GSK126 inhibits DNA decatenation catalyzed by wild-type (WT) and fluoroquinolone-resistant topoisomerase IV. The effects of GSK126 on DNA decatenation by WT (filled circles) and fluoroquinolone-resistant (empty circles) B. anthracis WT and GrlA^S81F (top left, purple) and E. coli WT and ParC^S80L (top right, blue) topoisomerase IV are shown. Error bars represent the SD of at least three independent experiments. The bottom panel shows a table of IC₅₀ values. Representative agarose gels are shown in Figure S6.

Figure 9.

Effects of GSK126 on DNA cleavage mediated by wild-type (WT) and fluoroquinolone-resistant topoisomerase IV. The effects of GSK126 on single-stranded (SS, filled circles) and double-stranded (DS, empty circles) DNA cleavage mediated by WT (solid line) and fluoroquinolone-resistant (dashed line) B. anthracis WT and GrlA^S81F (left, purple) and E. coli WT and ParC^S80L (right, blue) topoisomerase IV are shown. Error bars represent the SD of at least three independent experiments. Representative agarose gels are shown in Figure S7.

Figure 10.

GSK126 enhances only single-stranded DNA breaks mediated by topoisomerase IV. The top panel shows the enhancement of B. anthracis topoisomerase IV-mediated single- (purple) or double-stranded (black) DNA breaks at 10 min (filled bar) or 60 min (empty bar) in the absence or presence of 10 μM or 200 μM GSK126. The bottom panel shows the enhancement of E. coli topoisomerase IV-mediated single- (blue) or double-stranded (black) DNA breaks at 10 min (filled bar) or 60 min (empty bar) in the absence or presence of 10 μM or 200 μM GSK126. Error bars represent the SD of at least 3 independent experiments. Representative agarose gels are shown in Figure S8.

Figure 11.

GSK126 enhances only single-stranded DNA breaks mediated by topoisomerase IV in the presence of ATP. The effects of GSK126 on single-stranded (SS, filled circles) and double-stranded (DS, empty circles) DNA cleavage mediated by B. anthracis (left, purple) and E. coli (right, blue) topoisomerase IV in the presence of 1.5 mM ATP are shown. Error bars represent the SD of at least three independent experiments.

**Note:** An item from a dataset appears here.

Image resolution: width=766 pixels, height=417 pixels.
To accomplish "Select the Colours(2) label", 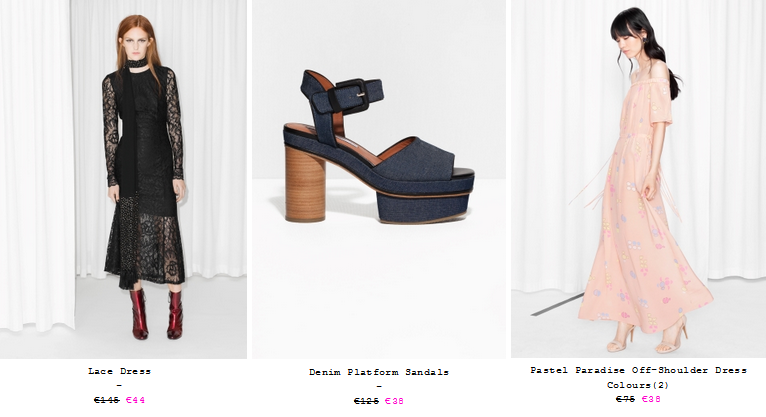I will [x=638, y=385].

Representative agarose gels are shown in Figure S9.

Figure 12.

GSK126 suppresses double-stranded DNA breaks generated by topoisomerase IV. The effects of GSK126 on single-stranded (SS, filled circles) and double-stranded (DS, empty circles) DNA cleavage mediated by B. anthracis topoisomerase IV (left, purple) and E. coli (right, blue) topoisomerase IV are shown. Reaction mixtures contained 5 mM CaCl₂ in place of MgCl₂ to increase baseline levels of DNA cleavage. Note that data shown for E. coli topoisomerase IV were generated at a 1:1 enzyme:plasmid ratio to ensure that baseline reactions carried out in the absence of GSK126 did not include DNA molecules that contained multiple double-stranded breaks. Error bars represent the SD of at least three independent experiments. Representative agarose gels are shown in Figure S10.